- [Given data]
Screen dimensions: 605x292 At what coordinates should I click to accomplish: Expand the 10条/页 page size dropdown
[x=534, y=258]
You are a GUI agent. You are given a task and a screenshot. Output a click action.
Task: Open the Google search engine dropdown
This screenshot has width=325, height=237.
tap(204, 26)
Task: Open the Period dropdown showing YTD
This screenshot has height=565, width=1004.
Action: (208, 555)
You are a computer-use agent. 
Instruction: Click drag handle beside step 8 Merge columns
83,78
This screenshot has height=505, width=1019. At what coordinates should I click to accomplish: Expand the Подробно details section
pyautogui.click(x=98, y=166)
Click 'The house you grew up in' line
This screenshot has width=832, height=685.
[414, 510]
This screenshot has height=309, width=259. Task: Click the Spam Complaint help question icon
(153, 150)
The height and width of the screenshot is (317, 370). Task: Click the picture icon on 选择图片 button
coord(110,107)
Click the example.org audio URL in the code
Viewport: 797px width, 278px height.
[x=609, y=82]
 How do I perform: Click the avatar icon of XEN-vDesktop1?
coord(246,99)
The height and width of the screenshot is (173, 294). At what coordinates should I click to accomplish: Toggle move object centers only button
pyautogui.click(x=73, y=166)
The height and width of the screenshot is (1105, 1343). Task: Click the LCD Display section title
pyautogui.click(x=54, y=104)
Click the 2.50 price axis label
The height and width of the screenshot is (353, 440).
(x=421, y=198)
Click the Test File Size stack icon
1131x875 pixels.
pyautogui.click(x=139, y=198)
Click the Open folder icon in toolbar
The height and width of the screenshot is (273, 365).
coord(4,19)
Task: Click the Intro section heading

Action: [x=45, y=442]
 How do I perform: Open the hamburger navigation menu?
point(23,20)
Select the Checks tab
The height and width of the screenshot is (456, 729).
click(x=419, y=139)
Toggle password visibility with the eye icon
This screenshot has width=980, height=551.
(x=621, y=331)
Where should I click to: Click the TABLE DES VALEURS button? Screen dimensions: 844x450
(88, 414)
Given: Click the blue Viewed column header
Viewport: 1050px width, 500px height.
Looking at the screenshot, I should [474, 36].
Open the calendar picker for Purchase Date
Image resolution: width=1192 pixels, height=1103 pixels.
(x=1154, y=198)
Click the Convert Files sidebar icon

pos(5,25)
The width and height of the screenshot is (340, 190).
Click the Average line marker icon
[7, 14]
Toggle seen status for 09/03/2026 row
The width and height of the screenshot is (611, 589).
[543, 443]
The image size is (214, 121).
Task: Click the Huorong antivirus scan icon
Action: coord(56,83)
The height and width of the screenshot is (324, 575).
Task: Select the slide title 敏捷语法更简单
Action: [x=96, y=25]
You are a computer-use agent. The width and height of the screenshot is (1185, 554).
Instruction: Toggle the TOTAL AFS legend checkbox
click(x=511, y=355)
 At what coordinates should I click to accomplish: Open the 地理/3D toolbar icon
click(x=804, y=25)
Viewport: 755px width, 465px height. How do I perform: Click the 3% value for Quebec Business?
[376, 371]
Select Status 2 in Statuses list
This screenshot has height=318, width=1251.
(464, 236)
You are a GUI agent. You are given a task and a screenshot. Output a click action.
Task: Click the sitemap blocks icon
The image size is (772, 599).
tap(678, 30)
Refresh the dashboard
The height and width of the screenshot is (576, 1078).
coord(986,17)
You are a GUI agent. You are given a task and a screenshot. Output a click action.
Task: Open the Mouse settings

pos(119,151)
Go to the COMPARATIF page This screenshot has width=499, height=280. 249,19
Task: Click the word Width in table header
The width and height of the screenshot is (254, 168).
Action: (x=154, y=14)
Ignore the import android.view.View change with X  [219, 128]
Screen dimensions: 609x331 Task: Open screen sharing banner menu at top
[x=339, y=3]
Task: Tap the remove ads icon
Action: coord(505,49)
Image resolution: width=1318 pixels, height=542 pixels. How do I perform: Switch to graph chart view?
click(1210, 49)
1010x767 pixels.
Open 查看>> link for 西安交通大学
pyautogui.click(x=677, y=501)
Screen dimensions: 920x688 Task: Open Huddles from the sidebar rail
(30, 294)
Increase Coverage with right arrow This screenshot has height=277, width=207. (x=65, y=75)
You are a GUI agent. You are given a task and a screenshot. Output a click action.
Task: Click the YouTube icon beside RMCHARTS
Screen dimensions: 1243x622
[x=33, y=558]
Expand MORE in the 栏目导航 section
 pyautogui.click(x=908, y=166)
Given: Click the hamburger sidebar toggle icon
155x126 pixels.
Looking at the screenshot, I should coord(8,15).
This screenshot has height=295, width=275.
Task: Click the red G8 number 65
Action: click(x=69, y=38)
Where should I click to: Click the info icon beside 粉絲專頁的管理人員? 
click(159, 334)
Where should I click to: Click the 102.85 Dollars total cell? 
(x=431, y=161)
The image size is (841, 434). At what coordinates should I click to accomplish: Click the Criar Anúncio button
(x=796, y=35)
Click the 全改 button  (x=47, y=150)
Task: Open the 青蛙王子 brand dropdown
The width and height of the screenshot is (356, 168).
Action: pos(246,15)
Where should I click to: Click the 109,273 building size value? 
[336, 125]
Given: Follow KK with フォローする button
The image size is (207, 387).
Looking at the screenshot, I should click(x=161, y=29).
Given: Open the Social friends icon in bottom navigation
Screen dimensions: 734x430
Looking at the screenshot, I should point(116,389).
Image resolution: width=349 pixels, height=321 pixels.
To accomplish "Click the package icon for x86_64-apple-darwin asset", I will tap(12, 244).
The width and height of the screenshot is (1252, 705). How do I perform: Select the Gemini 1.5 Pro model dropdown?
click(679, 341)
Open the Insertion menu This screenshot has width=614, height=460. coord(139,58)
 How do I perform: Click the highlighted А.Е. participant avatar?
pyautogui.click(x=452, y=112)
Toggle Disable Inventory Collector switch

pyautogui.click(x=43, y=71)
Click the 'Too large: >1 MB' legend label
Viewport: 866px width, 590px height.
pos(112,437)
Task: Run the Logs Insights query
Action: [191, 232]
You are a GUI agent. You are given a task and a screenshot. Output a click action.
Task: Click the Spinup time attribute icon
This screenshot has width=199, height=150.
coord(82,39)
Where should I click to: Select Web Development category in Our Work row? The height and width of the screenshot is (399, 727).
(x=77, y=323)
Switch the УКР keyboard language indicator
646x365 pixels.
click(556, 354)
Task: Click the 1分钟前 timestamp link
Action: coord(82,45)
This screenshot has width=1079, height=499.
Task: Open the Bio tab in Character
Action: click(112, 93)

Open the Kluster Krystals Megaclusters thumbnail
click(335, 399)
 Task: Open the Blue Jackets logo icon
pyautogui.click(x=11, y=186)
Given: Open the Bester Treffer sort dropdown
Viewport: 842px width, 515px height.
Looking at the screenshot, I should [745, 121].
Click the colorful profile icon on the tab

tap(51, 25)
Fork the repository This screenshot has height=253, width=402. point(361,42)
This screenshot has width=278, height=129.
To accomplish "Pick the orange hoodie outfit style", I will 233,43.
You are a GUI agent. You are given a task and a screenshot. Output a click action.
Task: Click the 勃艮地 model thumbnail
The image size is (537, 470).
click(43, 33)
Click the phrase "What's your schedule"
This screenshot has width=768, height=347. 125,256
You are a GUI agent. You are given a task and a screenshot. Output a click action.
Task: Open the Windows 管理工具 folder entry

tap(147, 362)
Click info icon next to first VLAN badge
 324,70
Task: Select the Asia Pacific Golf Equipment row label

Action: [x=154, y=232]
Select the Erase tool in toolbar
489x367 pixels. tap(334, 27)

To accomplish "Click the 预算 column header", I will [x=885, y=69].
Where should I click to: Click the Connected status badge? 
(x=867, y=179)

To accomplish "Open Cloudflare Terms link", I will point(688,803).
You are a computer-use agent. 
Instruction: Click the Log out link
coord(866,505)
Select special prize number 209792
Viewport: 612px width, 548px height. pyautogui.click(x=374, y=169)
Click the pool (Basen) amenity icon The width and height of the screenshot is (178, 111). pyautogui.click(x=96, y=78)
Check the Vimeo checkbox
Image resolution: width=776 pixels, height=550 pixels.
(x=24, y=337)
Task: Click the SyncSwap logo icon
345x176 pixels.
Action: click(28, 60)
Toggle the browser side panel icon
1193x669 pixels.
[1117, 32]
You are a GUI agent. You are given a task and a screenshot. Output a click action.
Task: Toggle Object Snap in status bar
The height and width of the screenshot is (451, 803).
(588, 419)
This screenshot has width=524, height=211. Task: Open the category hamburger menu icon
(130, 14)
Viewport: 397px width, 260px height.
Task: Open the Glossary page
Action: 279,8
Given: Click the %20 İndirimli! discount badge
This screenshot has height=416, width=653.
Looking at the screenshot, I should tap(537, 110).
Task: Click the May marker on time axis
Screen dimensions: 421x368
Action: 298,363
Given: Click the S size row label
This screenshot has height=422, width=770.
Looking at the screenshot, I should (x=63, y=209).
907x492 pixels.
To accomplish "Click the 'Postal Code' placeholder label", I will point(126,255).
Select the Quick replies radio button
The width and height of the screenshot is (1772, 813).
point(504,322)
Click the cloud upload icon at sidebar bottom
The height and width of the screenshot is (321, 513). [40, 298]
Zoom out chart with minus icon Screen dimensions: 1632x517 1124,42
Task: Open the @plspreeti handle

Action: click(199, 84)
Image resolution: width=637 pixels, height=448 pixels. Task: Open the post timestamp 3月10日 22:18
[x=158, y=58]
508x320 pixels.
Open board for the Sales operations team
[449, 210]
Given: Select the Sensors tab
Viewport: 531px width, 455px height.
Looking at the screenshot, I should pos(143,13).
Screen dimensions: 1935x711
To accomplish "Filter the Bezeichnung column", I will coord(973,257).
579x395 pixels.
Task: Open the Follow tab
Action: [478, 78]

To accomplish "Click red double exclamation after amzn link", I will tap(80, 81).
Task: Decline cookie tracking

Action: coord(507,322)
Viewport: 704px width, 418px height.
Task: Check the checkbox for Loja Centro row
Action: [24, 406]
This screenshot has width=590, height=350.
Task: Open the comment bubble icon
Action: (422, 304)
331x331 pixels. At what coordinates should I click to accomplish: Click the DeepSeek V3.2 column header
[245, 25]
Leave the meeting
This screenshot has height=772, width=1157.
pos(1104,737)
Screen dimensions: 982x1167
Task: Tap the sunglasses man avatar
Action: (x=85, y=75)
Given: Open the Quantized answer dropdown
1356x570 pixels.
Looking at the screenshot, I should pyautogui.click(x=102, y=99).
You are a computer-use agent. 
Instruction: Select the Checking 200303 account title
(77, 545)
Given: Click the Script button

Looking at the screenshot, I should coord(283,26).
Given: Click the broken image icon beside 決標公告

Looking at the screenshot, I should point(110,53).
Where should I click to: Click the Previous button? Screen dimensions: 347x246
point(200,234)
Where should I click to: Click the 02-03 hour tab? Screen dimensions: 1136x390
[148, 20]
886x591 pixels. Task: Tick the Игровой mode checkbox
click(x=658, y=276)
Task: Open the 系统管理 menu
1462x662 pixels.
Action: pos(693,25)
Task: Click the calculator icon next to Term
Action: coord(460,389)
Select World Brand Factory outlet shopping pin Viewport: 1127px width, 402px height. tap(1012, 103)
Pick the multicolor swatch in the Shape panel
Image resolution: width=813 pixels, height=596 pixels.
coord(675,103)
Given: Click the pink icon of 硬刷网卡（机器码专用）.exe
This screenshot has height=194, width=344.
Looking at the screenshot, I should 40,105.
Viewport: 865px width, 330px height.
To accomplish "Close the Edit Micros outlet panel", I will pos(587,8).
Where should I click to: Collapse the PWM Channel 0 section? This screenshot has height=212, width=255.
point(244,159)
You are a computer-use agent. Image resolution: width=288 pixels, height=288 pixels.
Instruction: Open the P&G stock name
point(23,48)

- [Problem to work on] Output the lines above between the one holding "The width and height of the screenshot is (340, 190)." and the one holding "Go to the COMPARATIF", inclusive, with nothing before or after them.

- [Task result]
The width and height of the screenshot is (340, 190).
Click the Average line marker icon
[7, 14]
Toggle seen status for 09/03/2026 row
The width and height of the screenshot is (611, 589).
[543, 443]
The image size is (214, 121).
Task: Click the Huorong antivirus scan icon
Action: coord(56,83)
The height and width of the screenshot is (324, 575).
Task: Select the slide title 敏捷语法更简单
Action: [x=96, y=25]
You are a computer-use agent. The width and height of the screenshot is (1185, 554).
Instruction: Toggle the TOTAL AFS legend checkbox
click(x=511, y=355)
 At what coordinates should I click to accomplish: Open the 地理/3D toolbar icon
click(x=804, y=25)
Viewport: 755px width, 465px height. How do I perform: Click the 3% value for Quebec Business?
[376, 371]
Select Status 2 in Statuses list
This screenshot has height=318, width=1251.
(464, 236)
You are a GUI agent. You are given a task and a screenshot. Output a click action.
Task: Click the sitemap blocks icon
The image size is (772, 599).
tap(678, 30)
Refresh the dashboard
The height and width of the screenshot is (576, 1078).
coord(986,17)
You are a GUI agent. You are given a task and a screenshot. Output a click action.
Task: Open the Mouse settings

pos(119,151)
Go to the COMPARATIF page This screenshot has width=499, height=280. 249,19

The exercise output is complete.